TP is onto something. I'm an optimistic IDist with respect to the amount of supporting evidence I believe exists in its favor. Clearly my view is far from universal so an analysis as to what are the real obstacles to its acceptance intrigue me. Obviously ID needs testable hypotheses that support a sound theoretical framework. But there is more.

ID critics and IDists cannot even agree on what would constitute acceptable supporting evidence. For some critics there is no possible evidence short of a personal encounter with the creator. Enough said about them.

However, there are others who TP alluded to when he mentioned magic. These critics are conflicted by a conceptual clash between how they view science and the nature of possible causal scenarios involving a divine designer.
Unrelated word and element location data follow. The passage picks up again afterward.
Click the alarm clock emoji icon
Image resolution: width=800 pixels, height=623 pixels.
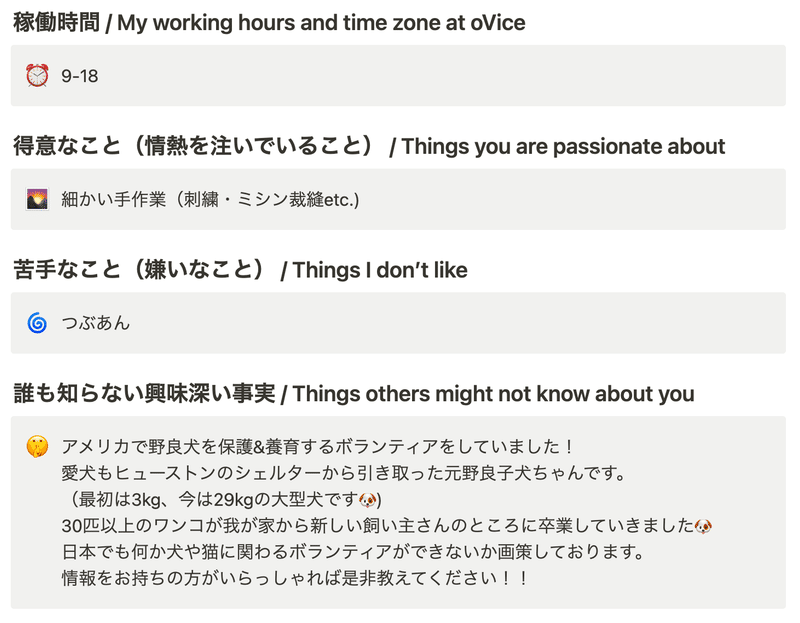click(37, 76)
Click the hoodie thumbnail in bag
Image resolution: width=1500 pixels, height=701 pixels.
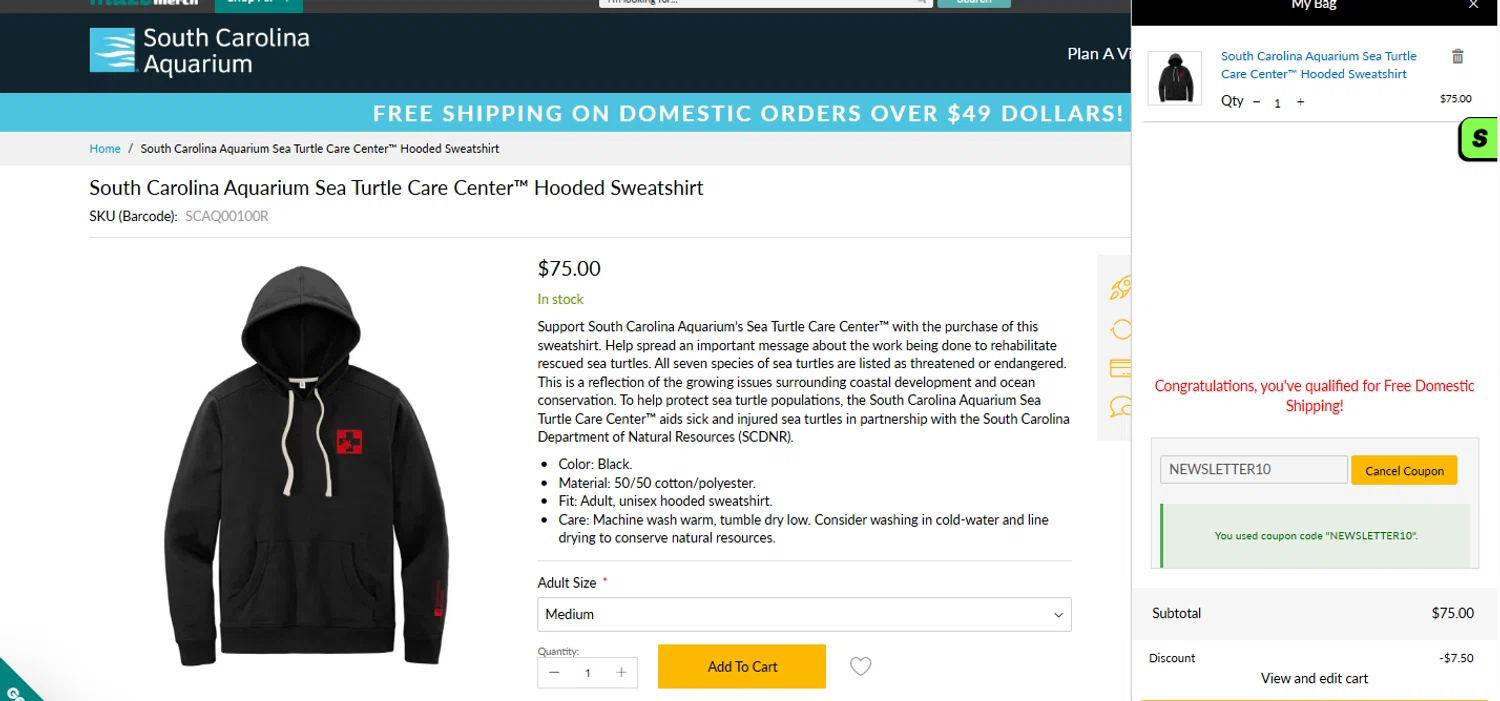click(1175, 78)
For these critics even if cellular structures like DNA admittedly provide evidence of having properties consistent with known products of intelligent causality, the methodology of a designer signifies a process more akin to magic than known, observable generating mechanisms. Since science and magic appear to be polar opposites so too would science and any scenario invoking causal mechanisms reminiscent of magic.

Is that magician causing the contained fluid to flow up the container sides or is that a superfluid? And look at that! One substance passess right through another. Don't spoil the illusion by telling me the holes are measured by the widths of a few atoms. So what's the point? Simply that what appears magical to one generation can yield to a scientific explanation for the next one. There's no limit to this trend and no telling what the future holds in terms of present day counterintuitive concepts that lose their "magical" hold on the imagination.

One does not have to cite an abstruse quantum physics example either. The ancients knew that rain falls from the direction of the clouds toward earth. But there was a time when the statement that rocks fall from the sky led to the view that the holder of such an idea had rocks in the head. The discovery of meteortites and increased knowledge of the cosmos turned an absurd idea into an accepted scientific norm.

While it is true that metaphysical views predominant in western societies made the advent of science possible it is also true that scientific developments can change metaphysical views. Einstein did that with respect to space and time. That aging rates could be linked to velocity or that space itself could be warped by gravitational fields ran counter to ingrained views of such concepts in prior eras. The more recent multi-universe concept is relevant to an ancient theological concept that God is independent of time and able to operate outside our universe. That position was once debunked as contrary to physical reality.

Intelligent design could be linked to a triad of issues. The observation that the universe is fine-tuned to support life supports teleology. The realization that nucleic acid polymers are ordered symbolic sequences is consistent with both teleology and intelligent causality. There is no "poofing" or magic entailed in these assessments. A rational approach yields the obvious parallels. The third part of the triad is consciousness and it is this one that is likely to be influenced by scientific progress relevant to what we now view as properties of matter; specifically particular types of brain cells. Materialists assert that intelligence is nothing more than an "emergent property" of matter. That metaphysical position is set in stone exposed to to empirical erosion.

When ID critics conflate magic with ID they are providing their personal, subjective view of reality. It is one based on a metaphysical perspective likely to be influenced by the course of scientific progress. History indicates that the metaphysical anchors of one generation will give way to empirical results of the next. Present day wisdom may equate to a future anachronism.